Musikalisch bleibt das komplette Album seinem reduzierten Stil treu und rückt Müllers – bei weitem nicht perfekten Gesang – völlig in den Fokus. Das Ganze wirkt dadurch allerdings unfassbar authentisch und man nimmt Müllers Worte durchweg für bare Münze. Er liefert somit verschiedenste Ansätze zur Identifikation und man sucht unentwegt nach Momenten und Motiven, in denen man sich wiederfinden kann.
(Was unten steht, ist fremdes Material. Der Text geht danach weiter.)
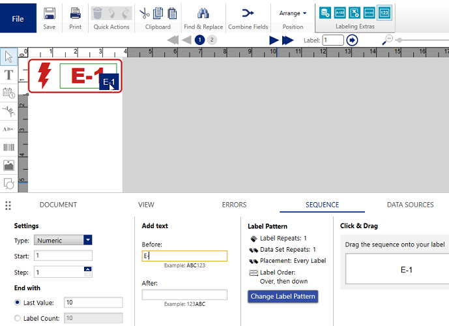Click the Save icon
This screenshot has width=449, height=326.
pos(49,14)
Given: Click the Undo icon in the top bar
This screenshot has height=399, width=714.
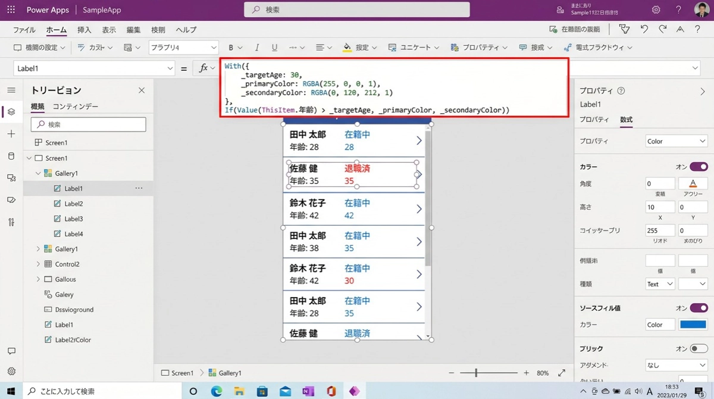Looking at the screenshot, I should tap(644, 29).
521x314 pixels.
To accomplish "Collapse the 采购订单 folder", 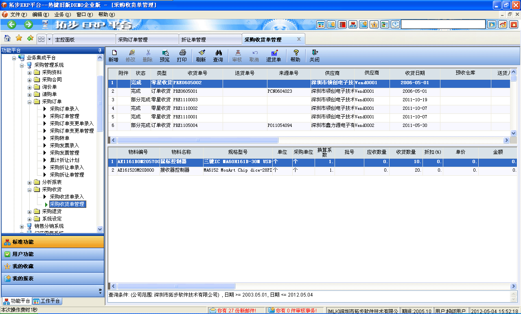I will tap(29, 101).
Mit seiner “neuen” musikalischen Ausrichtung gibt Müller zwar die Eingängigkeit seiner Songs auf, fügt seinen Liedern jedoch eine neue faszinierende Facette hinzu, die man gar nicht so leicht in Worte fassen kann. Das klingt sensibel, unaufgeregt und “interessant”, was jedoch ausdrücklich positiv gemeint ist, denn „Das Ende von allem” ist ein Album zum Eintauchen geworden.